Wydarzenie było okazją do wyciszenia i spędzenia czasu z Bogiem. Odbyły się Eucharystia, adoracja Najświętszego Sakramentu, różaniec i koronka do Miłosierdzia Bożego. Modlono się o uzdrowienie duszy i ciała. Zawierzono siebie i swoje rodziny Najświętszemu Sercu Pana Jezusa. Ks. dr Rafał Ostrowski, opiekun duchowy strony ewangelizacyjnej Przyczyna naszej radości wygłosił konferencję na temat ewangelizacji nawiązując zarówno do św. Filomeny, jak i wspominanych tego dnia w liturgii Apostołów Piotra i Pawła.

– Pochodzę z parafii pw. św. Jana Marii Vianney’a, który był wielkim czcicielem św. Filomeny. Dowiedziałem się więc o niej już jako młody chłopak poznając mojego patrona parafii. Filomena jest też patronką mojej matki chrzestnej – wspomina kapłan. Do powrotu do kultu świętej zmobilizowała go Marta Serce, współorganizatorka wydarzenia. Licheń wybrano na miejsce ze względu położenie w centrum Polski.

– Tutaj spędzamy najlepiej czas z Bogiem, przy pomocy  modlitw, praktyk pobożnościowych. Charbel upominał księży, by nie spieszyli się odprawiając msze. Można by to rozszerzyć na inne nabożeństwa, gdzie się spieszymy? By pooglądać telewizję, robić małowartościowe rzeczy? My tutaj odwracamy sytuację – wyjaśniał ks. Ostrowski.

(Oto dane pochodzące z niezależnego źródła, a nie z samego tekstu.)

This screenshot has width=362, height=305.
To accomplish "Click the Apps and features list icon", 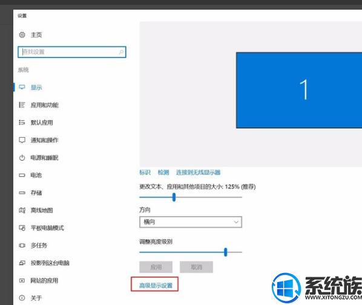I will [22, 105].

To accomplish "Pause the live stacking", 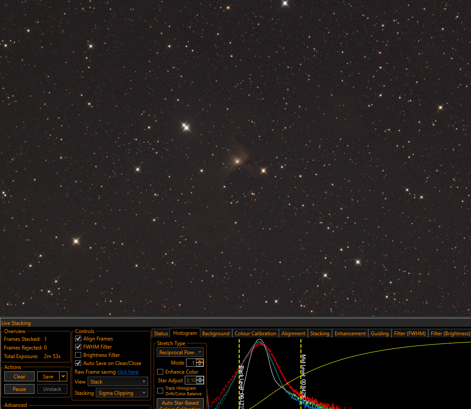I will [19, 389].
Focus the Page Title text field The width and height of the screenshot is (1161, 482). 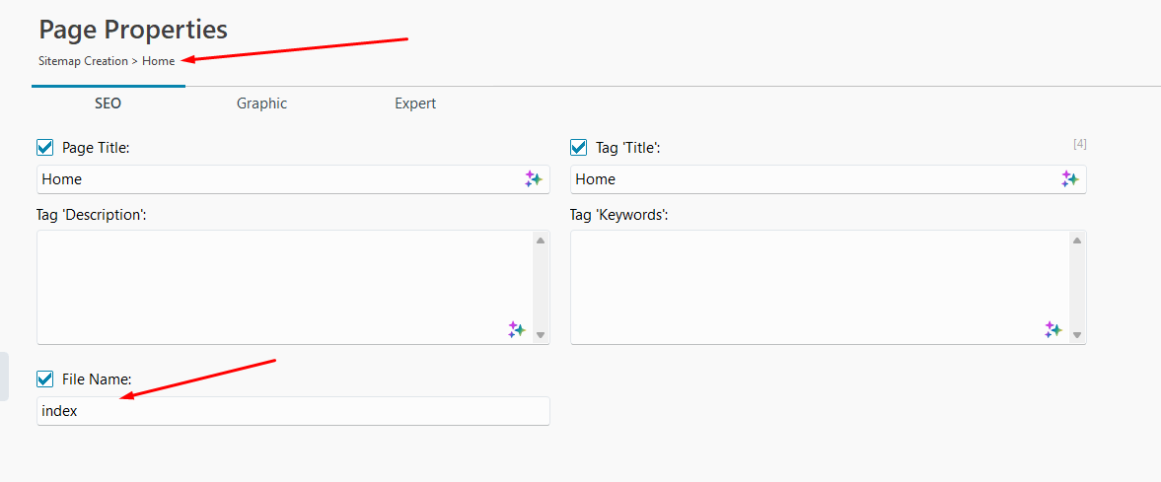pos(276,179)

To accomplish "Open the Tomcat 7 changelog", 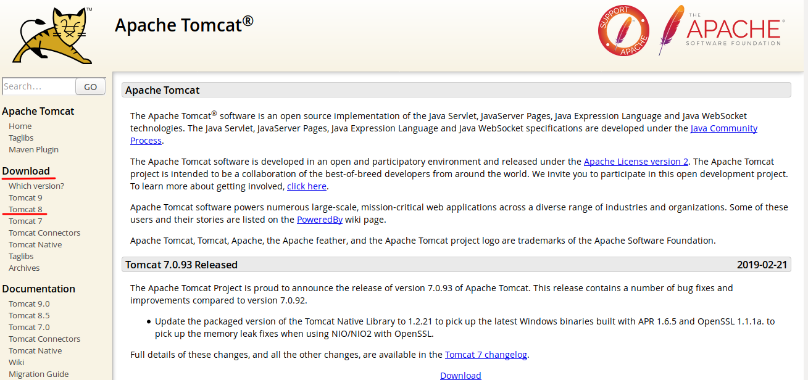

Święta Filomena zginęła podczas prześladowan za panowania cesarza Dioklecjana. Miało to miejsce w III wieku, jednak jej kult ożył dopiero 1,5 tysiąca lat później. 25 maja 1802 r. w czasie wykopalisk prowadzonych w Katakumbach Pryscyli w Rzymie odnaleziono jej grób. Znajdowała się na nim ceramiczna tabliczka z symbolami strzały, palmy, lilii, bicza oraz napis Pax tecum, Filemena.